N’ayant pu soumettre ces dispositions à notre assemblée, je les présente directement au Gouvernement.
M. le président. La parole est à M. le ministre.
M. Gérald Darmanin, ministre. Madame Rossignol, je m’engage évidemment à examiner cette question, qui ne m’a d’ailleurs pas échappé.
Les femmes et les enfants subissent des violences particulièrement fortes au fil du parcours qui les conduit en Europe. Les pays qu’ils traversent ne respectent pas toujours leurs droits. Les passeurs, voire d’autres migrants, peuvent également se livrer à de telles violences. (Mme Laurence Rossignol le confirme.)
À cet égard – je le souligne, bien qu’une telle question ne relève pas de notre débat –, la convention de Genève mérite sans doute d’être révisée et enrichie. Elle doit prendre en compte ces situations et d’autres encore, comme celle des réfugiés climatiques : à l’heure actuelle, il n’existe pas en droit d’asile climatique.
Sans doute ce travail appellera-t-il, dans quelques années, une réflexion internationale. À mon sens, il serait bon que la France se penche sur ces questions, pourquoi pas par le truchement de ses assemblées parlementaires : elles ont certainement une plus grande liberté de ton que les services de l’État, notamment ceux du ministère de l’intérieur.
Aujourd’hui, il existe 20 millions à 24 millions de réfugiés climatiques dans le monde. Chaque jour, on en dénombre 60 000 de plus. Le mouvement va encore s’accélérer du fait du réchauffement climatique, mais pour l’heure nous ne pouvons pas donner à ces réfugiés l’asile climatique dont tout le monde parle.
La convention de Genève est évidemment remarquable, mais, comme tout texte normatif, elle est parfaitement amendable. Un certain nombre de réalités ont changé depuis son adoption.
Mme Laurence Rossignol. Elle est datée !
M. Gérald Darmanin, ministre. Vous avez raison : les réfugiés de 1949, qui fuyaient des régimes politiques bien particuliers, ne sont pas ceux d’aujourd’hui.
C’est une question que la commission des affaires étrangères du Sénat pourrait étudier avec profit.
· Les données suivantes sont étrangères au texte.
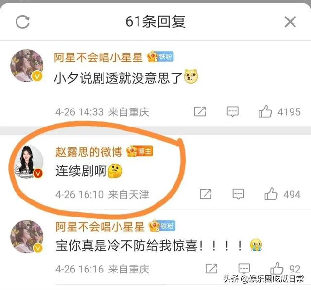Viewport: 311px width, 290px height.
Task: Open 赵露思的微博 username link
Action: [89, 152]
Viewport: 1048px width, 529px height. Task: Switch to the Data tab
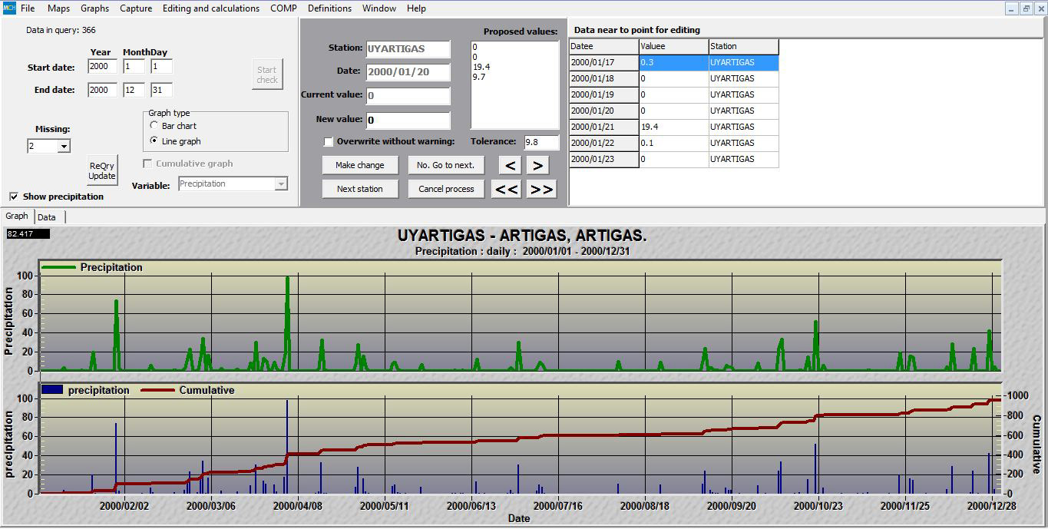(x=47, y=217)
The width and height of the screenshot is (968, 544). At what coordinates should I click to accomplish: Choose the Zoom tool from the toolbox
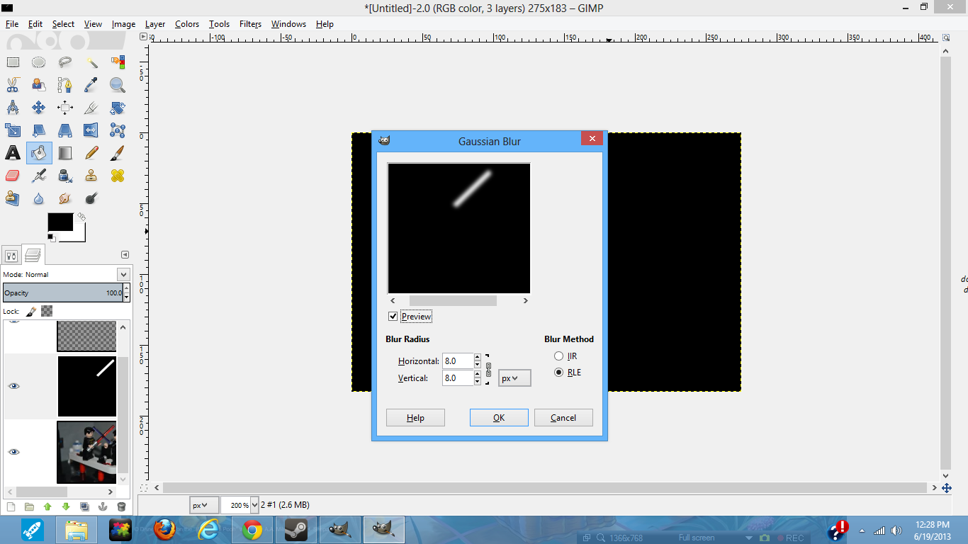[116, 85]
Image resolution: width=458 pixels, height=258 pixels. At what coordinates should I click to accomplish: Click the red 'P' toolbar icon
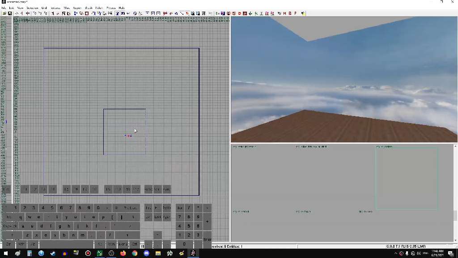[x=295, y=13]
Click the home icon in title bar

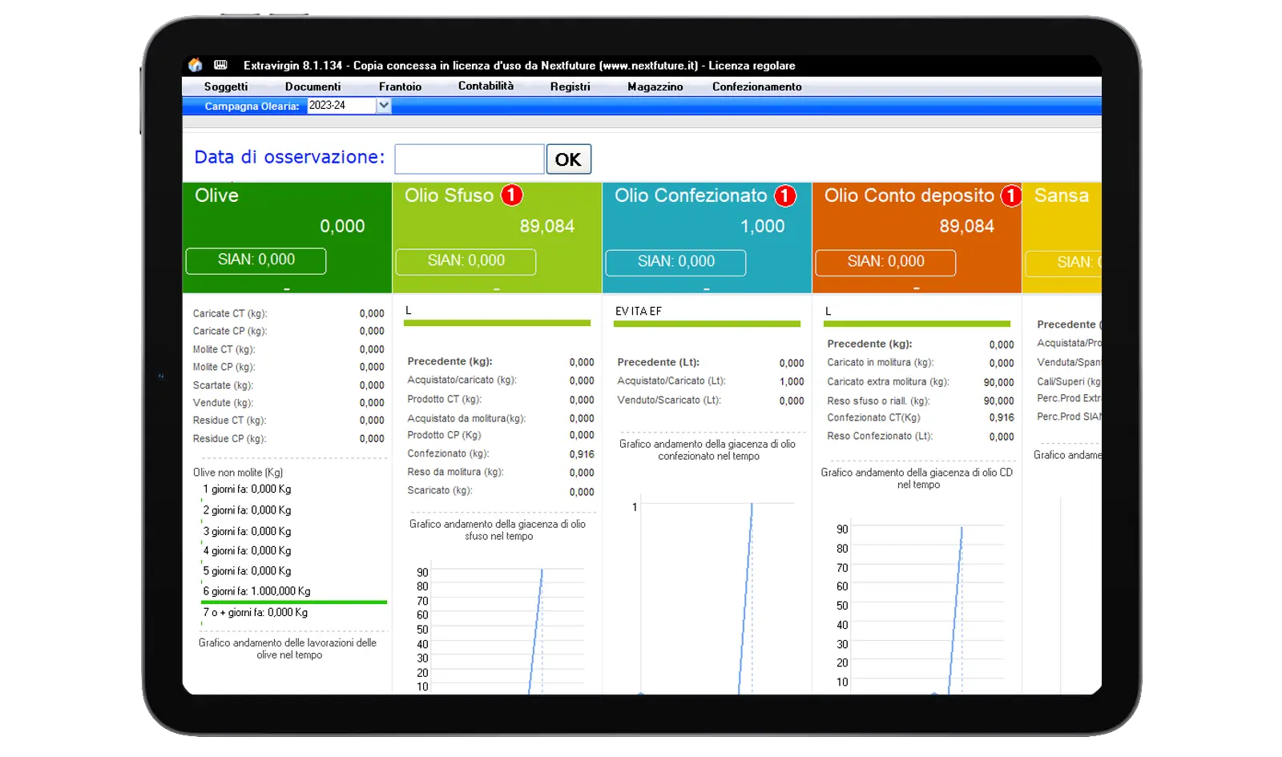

M. le président. L’amendement n° 555 rectifié bis, présenté par M. Ravier, est ainsi libellé :
Avant l’article 19
Insérer un article additionnel ainsi rédigé :
Le titre IV du livre III du code de l’entrée et du séjour des étrangers et du droit d’asile est abrogé.
La parole est à M. Stéphane Ravier.
M. Stéphane Ravier. Selon la Cour de cassation elle-même, les zones d’attente sont des fictions juridiques. Elles ont été inventées par un ministre de l’intérieur quelque peu aux abois face à l’immigration clandestine et à l’immigration en général.
J’ai visité la zone d’attente d’Hyères, dans le Var : je l’ai vue de près. Elle ressemble à une colonie de vacances, à cela près que tous les enfants disparaissent en quelques jours…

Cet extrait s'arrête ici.